1. I mixed dry pumice into wet Art Spectrum pastel primer (Soft Umber in colour) and applied over an old pastel work on rough watercolour paper. I distributed the pumice unevenly over the surface.
2. I used the same wide old bristle brush to add texture marks, patting it in some areas to leave raised marks, and adding directional marks.
3. Using soft pastel I placed the basic composition, ensuring the highlights on the fabric all led to the jar.
4. I then covered the surface with more soft pastel to establish a base and to begin to refine the drawing. I was really happy with the texture – even though representing fabric folds, I wanted a visual and tactile reference to sandy parched earth.

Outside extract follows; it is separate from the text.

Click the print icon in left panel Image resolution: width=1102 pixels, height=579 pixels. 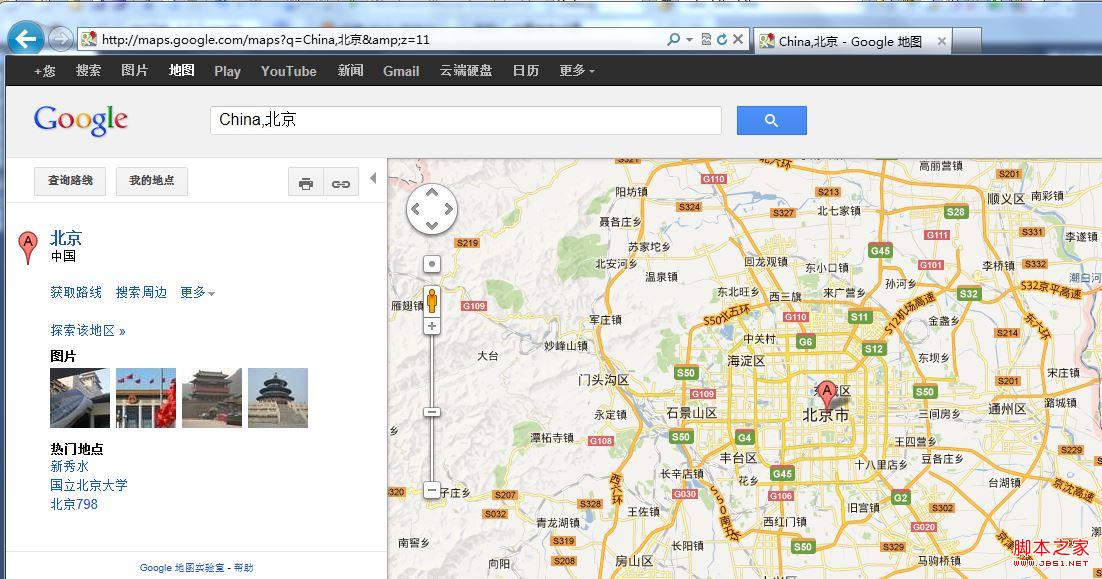[306, 183]
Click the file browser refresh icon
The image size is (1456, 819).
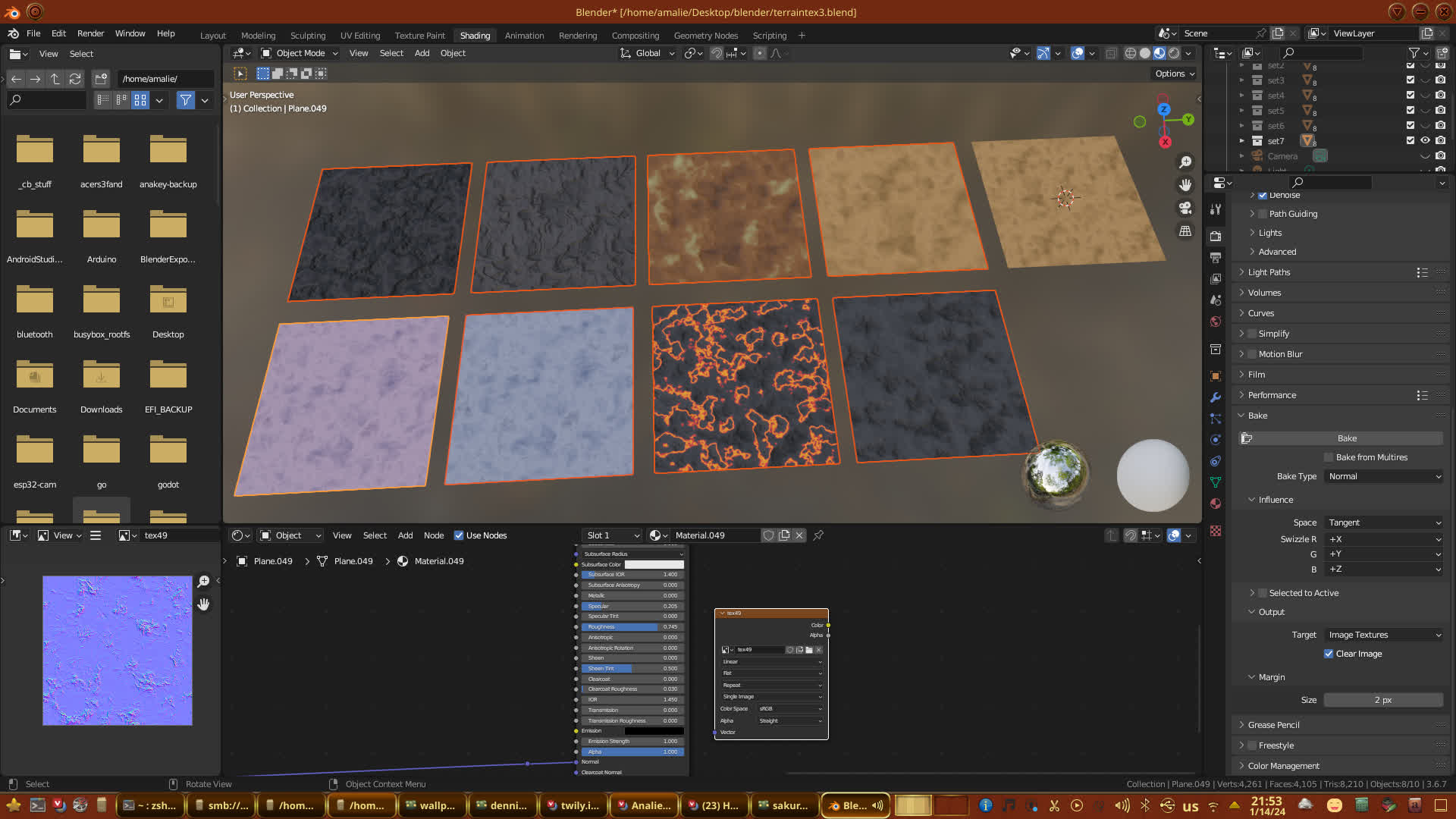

5. I used a flat bristle brush to push water into the layers of black, purple and ultramarine blue, so that there would be flat areas in the shadows. Wet pastel would flow better into the recesses of the texture marks.
6. When this dried, I continued to place soft pastel. The rough texture was a bit hard on the old fingers! I began to draw in the linear marks with dots – symbols of an untidy mass of humanity reaching towards a sealed receptacle of available nourishment.
7. I darkened the dots on the marks closer to the jar. Using the new Art Spectrum soft square pastels, I placed a blue white over all the fabric area, deliberately creating cross flows in the fabric directions and catching the tips of the pumice texture marks. I placed touches of Red Gold around the fabric close to the jar.
8. I worked more on the jar, using a new AS soft square orange white for the highlights, and using a blue white for heavier accents in the fabric. “Open Up!” 47.5 h by 46 w cms.